D gathered us in a circle and we did some basic and simple yoga moves. The heat was a little bit intense, I was still having my jacket on, but I was feeling good. After finishing the warm-up, D delegated the moderation to Il, who was then in charge of the remaining parts of the hangout. We started with some mediation, then we went around stared at random people’s eyes to develop mutual connections; and there came the fun <and sweaty> part: we tried to run around the space in the same rhythm, which represented the state of being in harmony of the individuals within a group. We kept running for more than ten minutes and kept “throwing” and “receiving” gratitude in consonant by clapping hands and catching others’ eye contact. I messed up a little bit, but it gradually turned out to be super satisfying, and somewhat even moving to hear the constant and stable beats of hand claps when we were all getting used to the rhythm. Regardless of our differences, in this space, we were there, together, fully exposed, no distinction, no hidden.

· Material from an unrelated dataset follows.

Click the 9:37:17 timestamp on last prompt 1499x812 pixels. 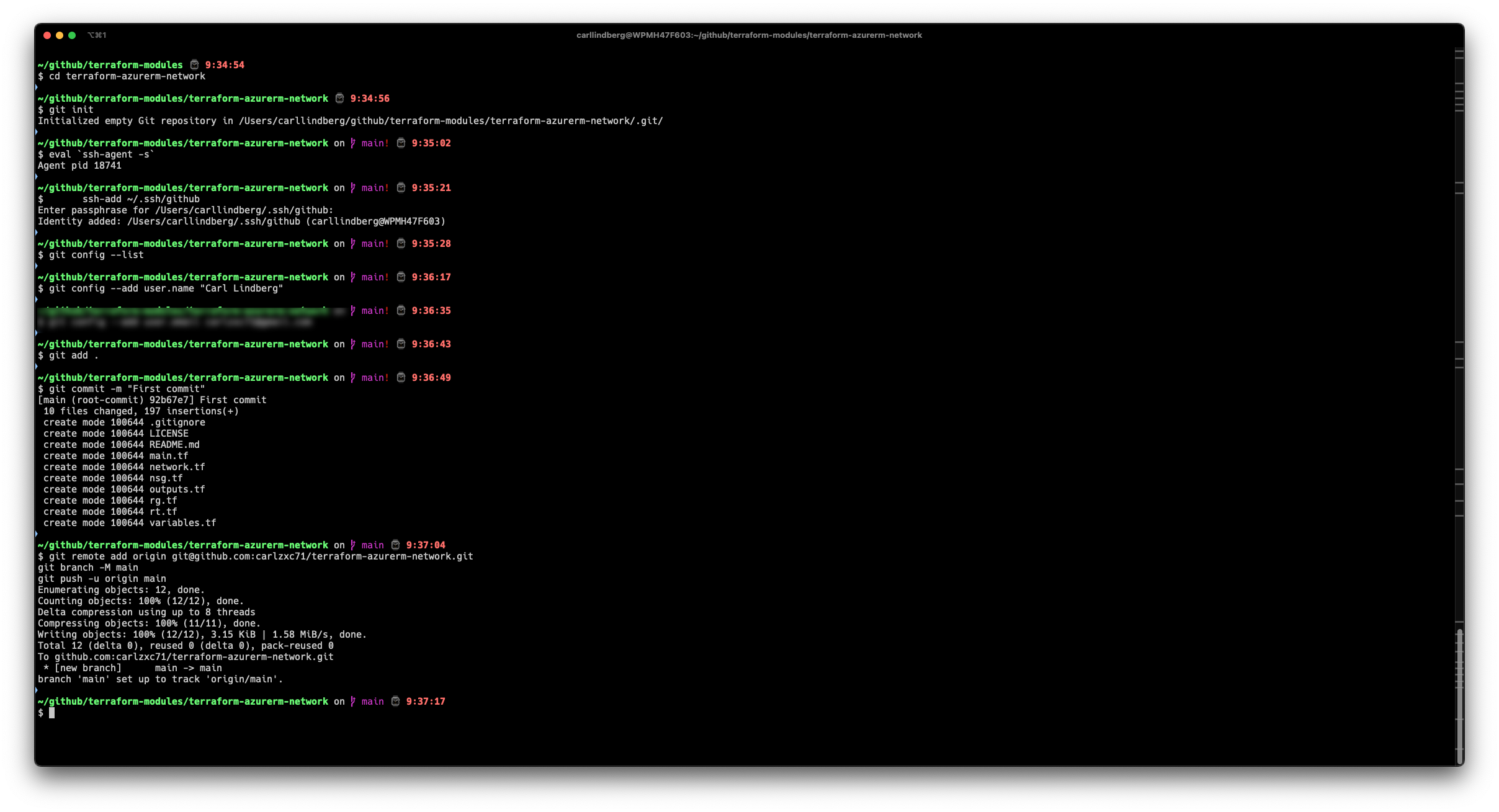coord(426,701)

We took a short break, sitting in front of the big fan to eliminate the heat out of the sweaty but happy faces. Il brought out two whiteboards and had us to write down our favorite words in our second languages, it did not need to be a meaningful word, it could just be something that is fun to pronounce. I came up with “Impermanence”, “Om” and “Doodlevbloggle”, M chose “Mother Fucker”. We were then asked to create a progress of dance moves based on the feelings we had when we pronounce the words. It was not until I really got to work on it that I realized a beautiful thing: our body has its own language system that connects to our deepest feelings and magically translates them into beautiful and sophisticated movements. In fact, our body does speak, and it speaks the language of our true selves. We came up with a fancy choreography, and for the first time, I had let my body voiced up with honesty. That was the philosophy of dancing – understanding, intertwining with our body and current self.

Il laughed to hard every time we finished our performances, she said it was not she making fun of us, she laughed because we were happy. I wished I could tell her how much I appreciated that.

The hangout ended. I stayed at the place for the rest of the day, chatting and singing, it was so chilled out, I could feel my energy was being charged rapidly that moment.

Before I left, I thanked T for such an awesome time there. Although I postponed some of my tasks that supposed to be done by then, I genuinely treasured the time I had with those wonderful people.